* [Required work]
Retype every entry exactly, character for character.

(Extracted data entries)

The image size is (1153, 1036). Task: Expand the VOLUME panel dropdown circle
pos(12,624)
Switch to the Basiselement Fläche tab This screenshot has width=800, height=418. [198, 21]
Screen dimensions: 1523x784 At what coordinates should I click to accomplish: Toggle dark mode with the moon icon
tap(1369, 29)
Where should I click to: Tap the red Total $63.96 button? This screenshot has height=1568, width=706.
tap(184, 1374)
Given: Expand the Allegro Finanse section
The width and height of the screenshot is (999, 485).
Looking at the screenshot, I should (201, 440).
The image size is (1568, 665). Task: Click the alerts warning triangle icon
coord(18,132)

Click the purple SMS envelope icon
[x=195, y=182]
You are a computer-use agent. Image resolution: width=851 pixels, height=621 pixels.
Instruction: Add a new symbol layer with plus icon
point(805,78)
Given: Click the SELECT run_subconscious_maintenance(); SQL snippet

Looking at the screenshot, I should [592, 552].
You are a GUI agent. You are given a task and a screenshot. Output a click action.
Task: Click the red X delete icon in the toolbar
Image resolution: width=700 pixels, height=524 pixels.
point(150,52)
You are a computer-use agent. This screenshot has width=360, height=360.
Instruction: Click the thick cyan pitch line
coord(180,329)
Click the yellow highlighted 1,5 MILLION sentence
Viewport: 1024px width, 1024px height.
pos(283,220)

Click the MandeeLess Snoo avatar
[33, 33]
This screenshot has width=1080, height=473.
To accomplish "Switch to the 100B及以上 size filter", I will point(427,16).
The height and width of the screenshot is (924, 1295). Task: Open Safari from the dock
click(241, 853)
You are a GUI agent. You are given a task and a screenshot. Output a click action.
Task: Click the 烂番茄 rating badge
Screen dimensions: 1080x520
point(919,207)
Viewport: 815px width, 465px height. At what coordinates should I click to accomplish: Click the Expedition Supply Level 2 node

* [Response to the exercise]
The image size is (1153, 1036). Task: Expand the VOLUME panel dropdown circle
pos(12,624)
Switch to the Basiselement Fläche tab This screenshot has width=800, height=418. [198, 21]
Screen dimensions: 1523x784 At what coordinates should I click to accomplish: Toggle dark mode with the moon icon
tap(1369, 29)
Where should I click to: Tap the red Total $63.96 button? This screenshot has height=1568, width=706.
tap(184, 1374)
Given: Expand the Allegro Finanse section
The width and height of the screenshot is (999, 485).
Looking at the screenshot, I should (201, 440).
The image size is (1568, 665). Task: Click the alerts warning triangle icon
coord(18,132)

Click the purple SMS envelope icon
[x=195, y=182]
You are a computer-use agent. Image resolution: width=851 pixels, height=621 pixels.
Instruction: Add a new symbol layer with plus icon
point(805,78)
Given: Click the SELECT run_subconscious_maintenance(); SQL snippet

Looking at the screenshot, I should [592, 552].
You are a GUI agent. You are given a task and a screenshot. Output a click action.
Task: Click the red X delete icon in the toolbar
Image resolution: width=700 pixels, height=524 pixels.
point(150,52)
You are a computer-use agent. This screenshot has width=360, height=360.
Instruction: Click the thick cyan pitch line
coord(180,329)
Click the yellow highlighted 1,5 MILLION sentence
Viewport: 1024px width, 1024px height.
pos(283,220)

Click the MandeeLess Snoo avatar
[33, 33]
This screenshot has width=1080, height=473.
To accomplish "Switch to the 100B及以上 size filter", I will point(427,16).
The height and width of the screenshot is (924, 1295). Task: Open Safari from the dock
click(241, 853)
You are a GUI agent. You are given a task and a screenshot. Output a click action.
Task: Click the 烂番茄 rating badge
Screen dimensions: 1080x520
point(919,207)
Viewport: 815px width, 465px height. At what coordinates should I click to accomplish: Click the Expedition Supply Level 2 node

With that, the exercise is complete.